- _DOCUMENT SOURCE_
◇ ◇ ◇ ◇
Trente ans, soixante-dix ans. Deux cents ans. Chacun calcule comme il le veut ou aussi loin que sa mémoire remonte, l’origine des frustrations colombiennes. Une chose est sûre, la trajectoire nationale de cette république sud-américaine a été tout sauf typique sur la scène latino-américaine et caribéenne, au moins depuis la dissolution de la Grande Colombie et l’échec du projet bolivarien, au début du XIXᵉ siècle. Ce serait en réalité à Barranquilla, dans la Caraïbe colombienne, où Simon Bolivar aurait imposé sa fameuse métaphore défaitiste : « celui qui est au service d’une révolution laboure la mer », annonçant déjà en 1830 que le pays tomberait dans les mains de « petits tyrans presque inattendus ».

La Colombie a tout tenté pour se transformer par elle-même : des soulèvements d’esclaves, des rébellions créoles, des guerres civiles, des grèves ouvrières, des fronts populaires, des guérillas, des soulèvements coordonnés, des accords de paix, des grèves paysannes, des coopératives indiennes, des processus constituants, des explosions sociales, etc. Gente muy rebelde (Peuple très rebelle) a été, en fait le titre suggestif choisi par le professeur Renán Vega Cantor pour relater en quatre grands volumes, quelques-unes des péripéties d’un pays cabossé mais indomptable.

« Au nombre de presque toutes les statistiques de l’horreur qu’on peut établir, la Colombie est en pointe, en général sur la même échelle que les nations qui traversent des guerres civiles ou des guerres internationales déclarées ».

Jusqu’à hier, le résultat était toujours un bilan amer. L’intransigeance criminelle d’une des élites les plus élitistes de la région et la valeur géopolitique inestimable du pays – authentique charnière qui relie l’Amérique du Sud, la Caraïbe et l’Amérique centrale – semblait l’avoir condamnée à beaucoup plus que cent ans de solitude latino-américaine.

Sur les terres d’Abel et Caïn

« En Colombie, je n’ai pas réussi à savoir qui est Caïn et qui est Abel », a dit le reporter photographe colombien Jesús Abad Colorado, qui depuis des décennies se consacre à photographier et raconter le conflit interne armé. Ses photos, comme celle mondialement célèbre du « Christ mutilé de Bojayá » ont sensibilisé des milliers et des milliers de personnes aux conséquences les plus atroces de la guerre. Un conflit qui dure depuis plus de 70 ans et qui, selon le Registre unique des victimes de l’État colombien (partie belligérante d’un ménage à trois qui depuis des décennies implique les Forces armées, les guérillas insurgées, et les acteurs paramilitaires) présente un bilan cumulé historique de 8,1 millions de victimes, uniquement de l’année 1985 jusqu’à nos jours.

À presque tous les degrés d’horreur qu’on peut relever, la Colombie détient le record, en général au même niveau que les nations qui traversent des guerres civiles ou des guerres internationales ouvertes : assassinat de leaders sociaux, de défenseurs de l’environnement et d’opposants politiques ; nombres de déplacés et de réfugiés ; même sur la carte de la faim, élaboré par la FAO, la Colombie apparaît dans la même catégorie que Haïti et le Honduras avec 7,3 millions de citoyens qui souffrent d’insécurité alimentaire, ce qui est absurde dans un pays de tradition agricole et paysanne.
◇ ◇ ◇ ◇
- _DONNÉES FOURNIES_

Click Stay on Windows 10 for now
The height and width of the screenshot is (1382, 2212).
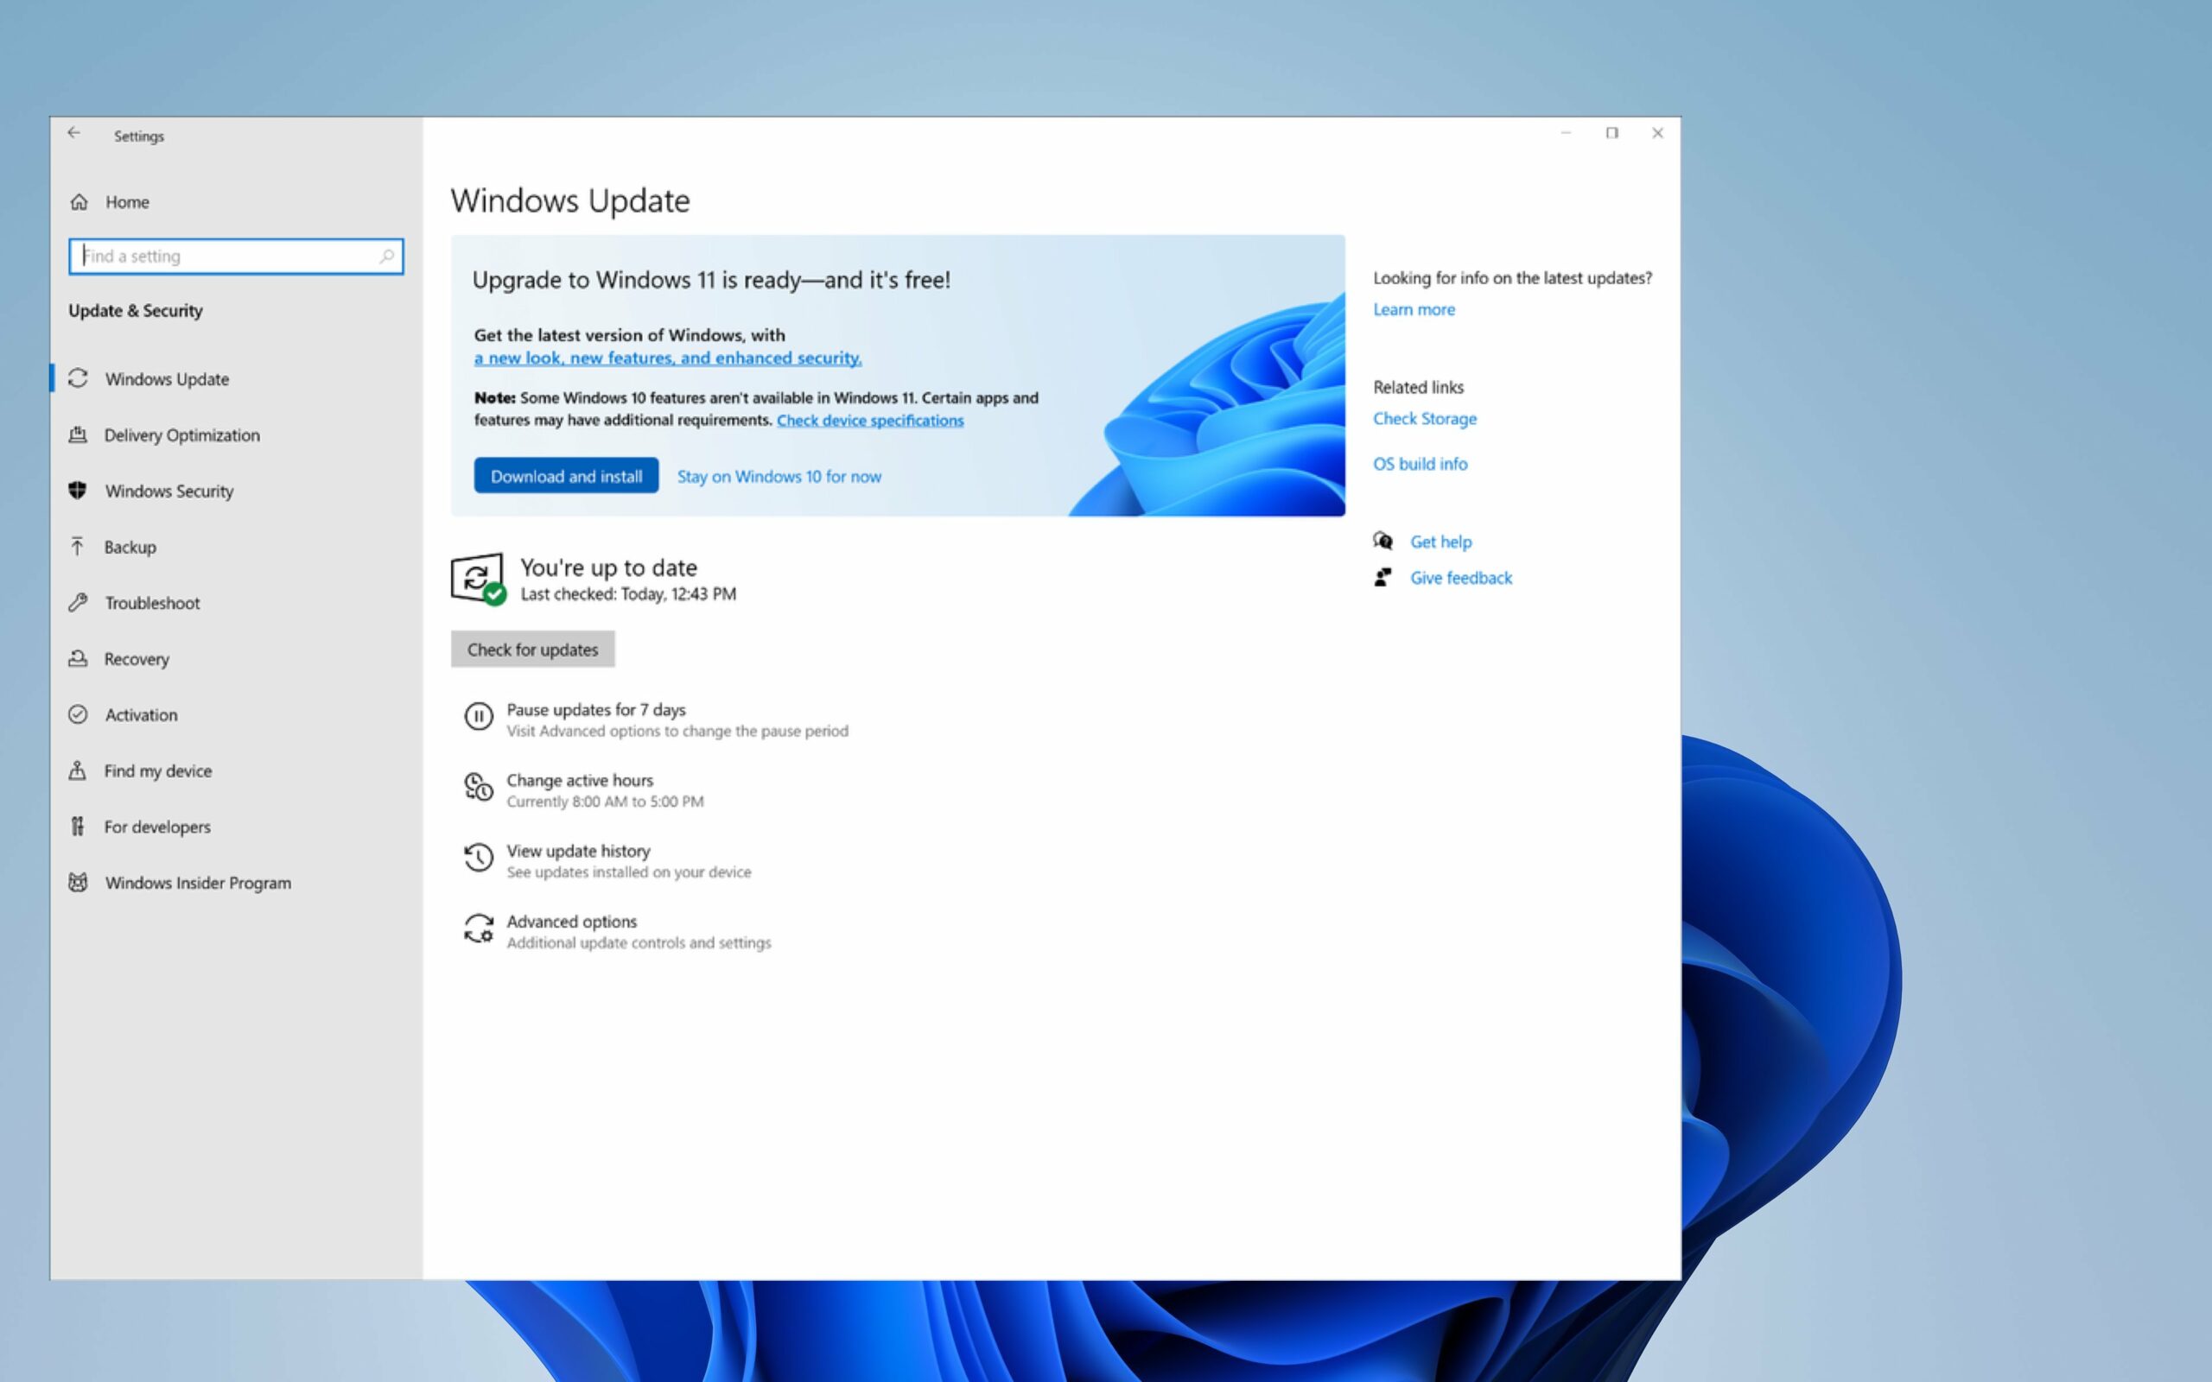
◇ ◇ ◇ ◇
- _TRAVAIL DEMANDÉ_
(A) Réécrivez le passage du texte sur la Colombie qui va de « À presque tous » jusqu'à « agricole et paysanne. », en substituant « Guatemala » à « Honduras ».
(B) D'après le texte sur la Colombie, combien de citoyens du pays souffrent d'insécurité alimentaire ?
(C) Selon le texte sur la Colombie, quelles sont les parties impliquées depuis des décennies dans le conflit interne armé ?

- _CORRIGÉ_
(A)
À presque tous les degrés d’horreur qu’on peut relever, la Colombie détient le record, en général au même niveau que les nations qui traversent des guerres civiles ou des guerres internationales ouvertes : assassinat de leaders sociaux, de défenseurs de l’environnement et d’opposants politiques ; nombres de déplacés et de réfugiés ; même sur la carte de la faim, élaboré par la FAO, la Colombie apparaît dans la même catégorie que Haïti et le Guatemala avec 7,3 millions de citoyens qui souffrent d’insécurité alimentaire, ce qui est absurde dans un pays de tradition agricole et paysanne.

(B) 7,3 millions de citoyens.

(C) Les Forces armées, les guérillas insurgées et les acteurs paramilitaires.